There have been many, many times over the course of my life that heartbreaking stories have dominated news media (for varying lengths of time, whether it is minutes, hours, or days). At those times, I always look at everyone around me, and I read what people post on social media, or listen to what they are talking about over dinner. And every time I’m always surprised when anything but that news story comes up. I inevitably find myself asking the same question:

“Why doesn’t anybody care?”

When people are facing possible genocide in Aleppo, who cares about what movie ruled the box office last weekend? When there are bombings and shootings and other attacks and when horror and terror seem to rule, what does anything else matter?

I don’t mean to sound self-righteous. I do the same thing. I’m pretty sure the same day I wrote about Aleppo here last week, I called my mom to complain about the annoying commute home that day. And there have been plenty of serious news stories that I have ignored altogether.

I know I can’t fix the world, as much as I wish I could. And I know wrapping myself up in the tragedies that surround us doesn’t help anyone either – in part because the best way to beat horror and terror is to simply live. Live our lives in the best way we know how.

Although I’ve felt overwhelmed this week* and sick at the astonishing cruelty that human beings inflict on one another, I have to keep telling myself that there is also astonishing beauty and kindness. I believe that.

I also believe that we can use the astonishing beauty and kindness that humans are capable of to make the world better. And that leads us to the second part of this post.

I started coming up with a whole list of things that we can all do to make the world a better place but it started to feeling like preaching and nobody likes that. So yeah. Just be a good human? But I did want to share the one thing that I think that is undervalued as a way to improve the world.

 

How you can make the world a better place in 2017

Read.

Oy, what did you expect? Because I’m, you know, me. In all honesty though, I truly believe that if more people read regularly, the world would be a better place. One of the many reasons is because stories are lessons in empathy. And reading gives us practice being inside someone else’s head. If there is one thing 2016 taught me, it is that we often have a
lack of empathy. And guess what? Reading can help fix that. Not only that, but reading makes us smarter. Boom. Two birds. One stone. Reading can also help us get a better night’s sleep. And when we are not a Grumpy McGrump Face, that’s a better world for our roommates, friends, family, and coworkers. Three birds. AND reading can stave off Alzheimer’s, which means stack-of-books-1001655_1920you will have more time and more resources to devote to improving the world.  Four birds. And I’m just getting started.

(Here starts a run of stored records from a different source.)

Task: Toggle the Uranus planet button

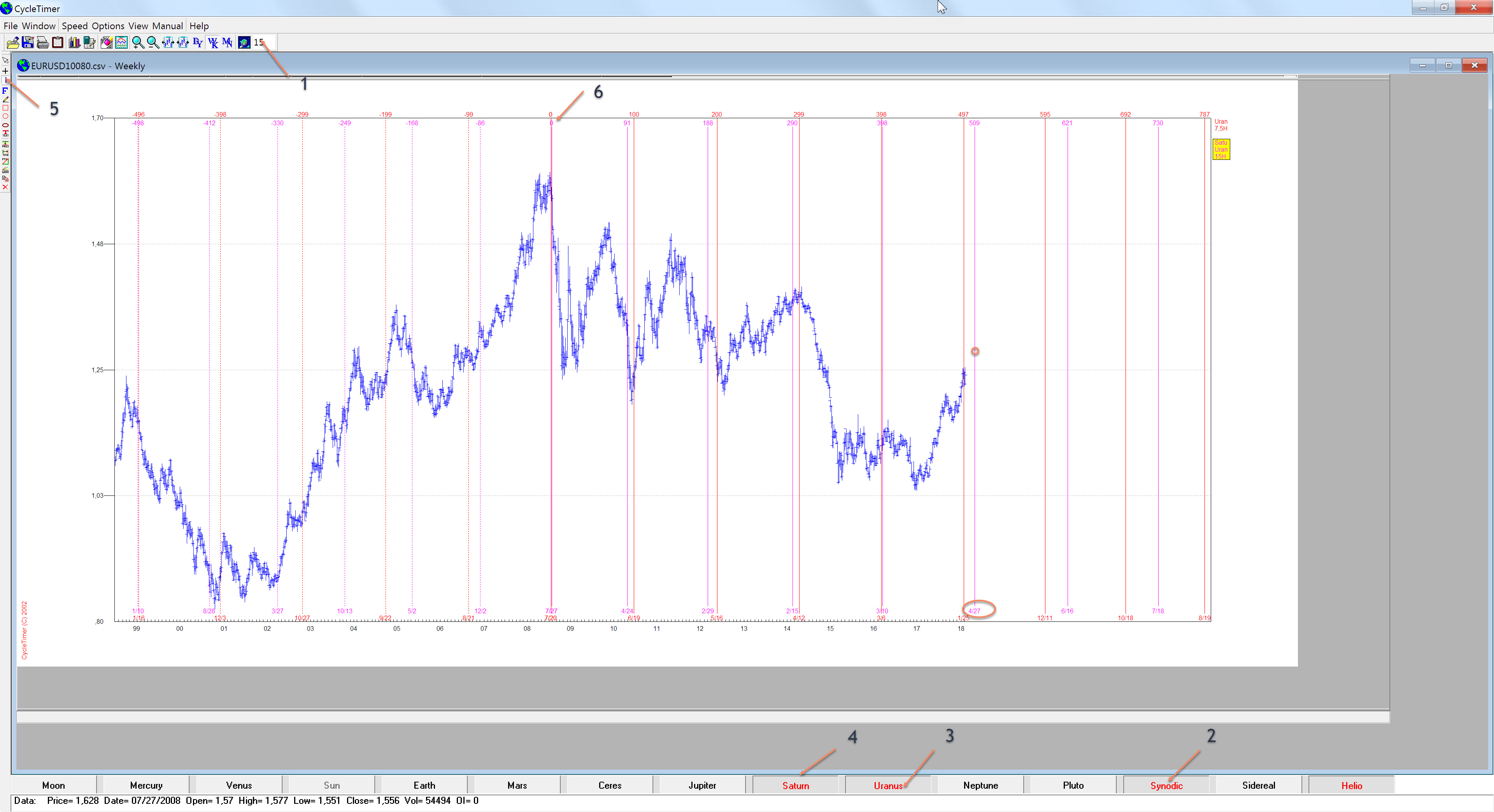Action: (887, 785)
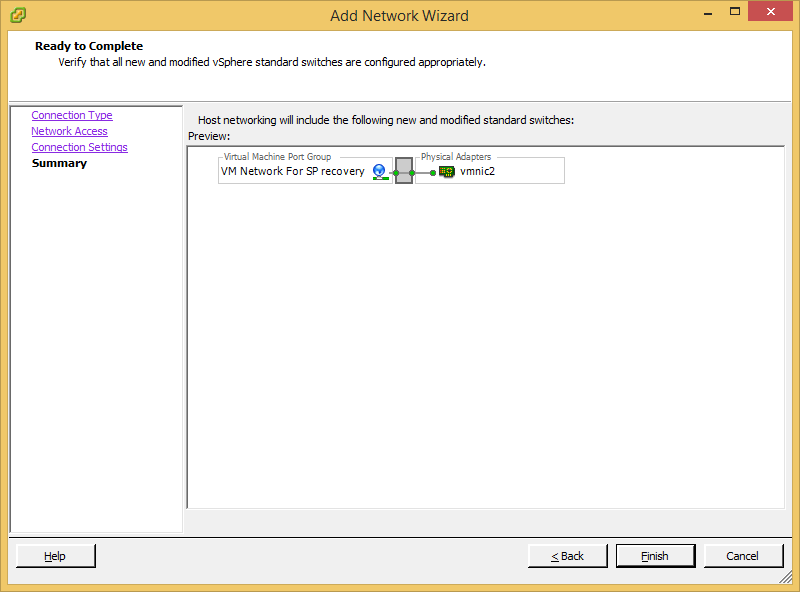This screenshot has height=592, width=800.
Task: Click the green connector dot beside vmnic2 icon
Action: coord(433,172)
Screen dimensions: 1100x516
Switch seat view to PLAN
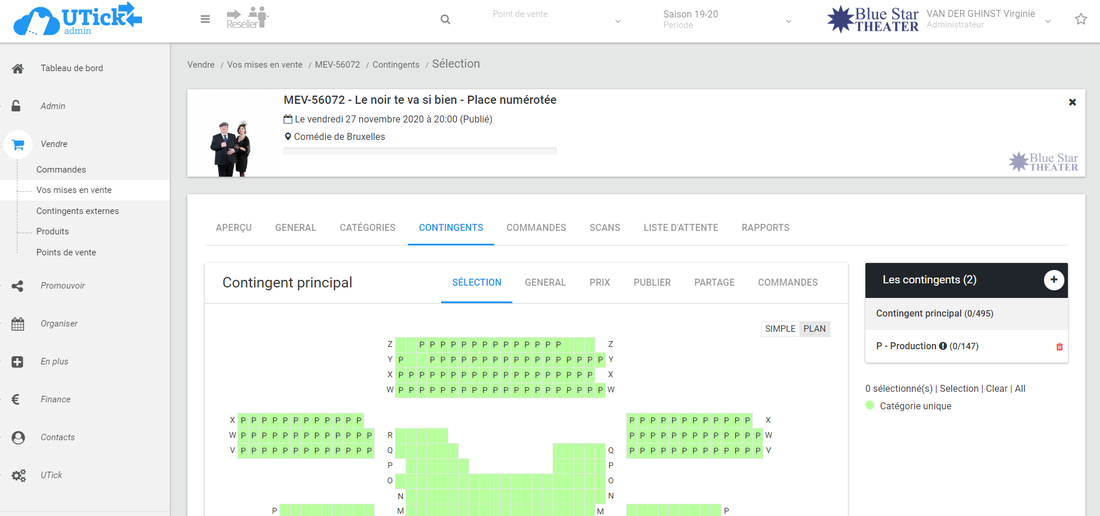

Seriously, Google the benefits of reading and then I dare you to argue that it wouldn’t make the world a better place.

http://lmgtfy.com/?q=benefits+of+reading

Oh look, I just Googled it for you.

Read. Read nonfiction. Read fiction. Read the news. Read to your kids (if you have kids). Read.

It’s an easy and tangible way you can make the world a better place.

 

*In a remarkable episode of the-universe-has-an-incredibly-twisted-sense-of-humor, I turned to a book to escape this malaise. The book was about Richard Lionheart, so you know the Crusades are just what the doctor ordered to restore your faith in humanity. Not. The two pages I read mentioned in passing an atrocious massacre, in which scores of men, women, and children were murdered. I couldn’t keep reading. It is a very good book but I had to put it down for the day.

 

One Reply to “One Undervalued Way to Make the World a Better Place”

  1. I fully agree with your text! I found it very beautiful what you wrote! I felt better reading your text and I was almost losing faith in humanity. Keep it up, we really need people like you!